◆ Consignes:
• A. Pour chacune des affirmations suivantes, indiquez si elle concorde avec l'article sur la mort de Baktash Abtin, en répondant par oui ou par non et en citant textuellement les mots décisifs de l'article. (i) Reporters sans frontières a confirmé la mort de Baktash Abtin sur Twitter. (ii) Baktash Abtin avait été condamné à dix ans de prison. (iii) Le Center for human rights in Iran est basé à Téhéran.
• B. Selon l'article sur la mort de Baktash Abtin, quelle organisation a annoncé ce décès sur sa chaîne Telegram ?

◆ Extrait fourni:

# # #

Le poète, cinéaste et dissident iranien Baktash Abtin est décédé en prison après y avoir contracté le Covid-19, ont annoncé samedi plusieurs organisations de défense des droits humains, qui accusent Téhéran d’être responsable de ce décès.

" Baktash Abtin est mort ", a regretté l’Association des écrivains iraniens (IWA) sur sa chaîne Telegram, après que Baktash Abtin avait été plongé dans le coma en début de semaine.

Reporters sans frontières (RSF) a confirmé sa mort sur Twitter, affirmant qu’il " avait été injustement condamné à six ans de prison et était détenu à l’hôpital, malade du Covid-19 et privé des soins nécessaires ".

" RSF blâme les autorités du régime pour sa mort ", a dénoncé l’ONG, qui a posté une photo de l’écrivain et cinéaste en uniforme rayé de prisonnier, enchaîné par la jambe à un lit d’hôpital.

" Baktash Abtin est mort parce que le gouvernement iranien a voulu le museler en prison ", a estimé Hadi Ghaemi, le directeur exécutif du Center for human rights in Iran (Centre pour les droits humains en Iran), basé à New York (Etats-Unis). " C’est une tragédie qui aurait pu être évitée. Le chef de la justice iranienne doit être tenu pour responsable ", a-t-il affirmé.

# # #

◆ Données brutes:

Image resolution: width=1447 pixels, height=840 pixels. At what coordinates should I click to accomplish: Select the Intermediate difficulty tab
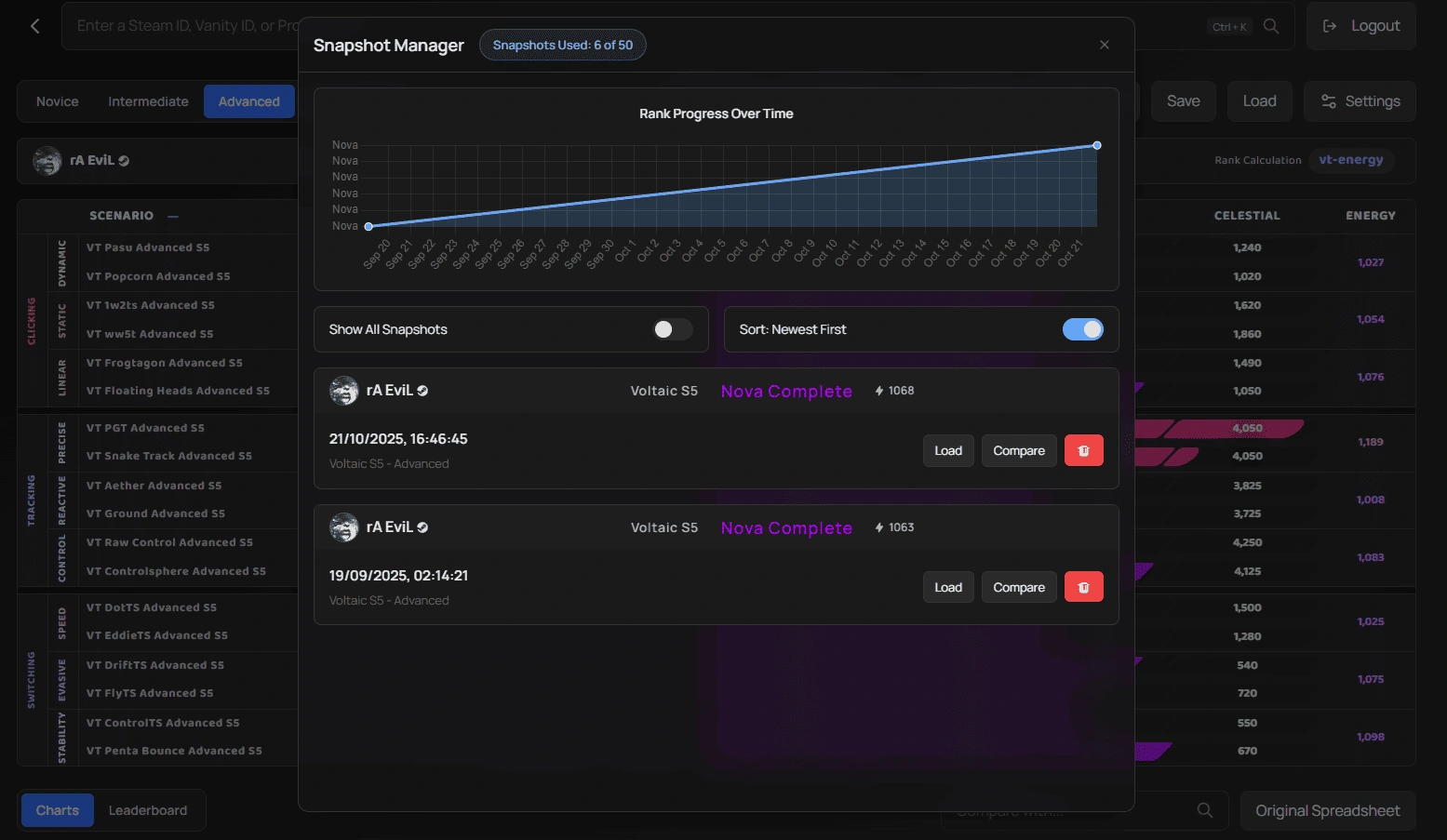coord(147,100)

# # #

◆ Réponses par consigne:
• A.
(i) Oui : « Reporters sans frontières (RSF) a confirmé sa mort sur Twitter ».
(ii) Non : « injustement condamné à six ans de prison ».
(iii) Non : « basé à New York (Etats-Unis) ».

• B. L'Association des écrivains iraniens (IWA).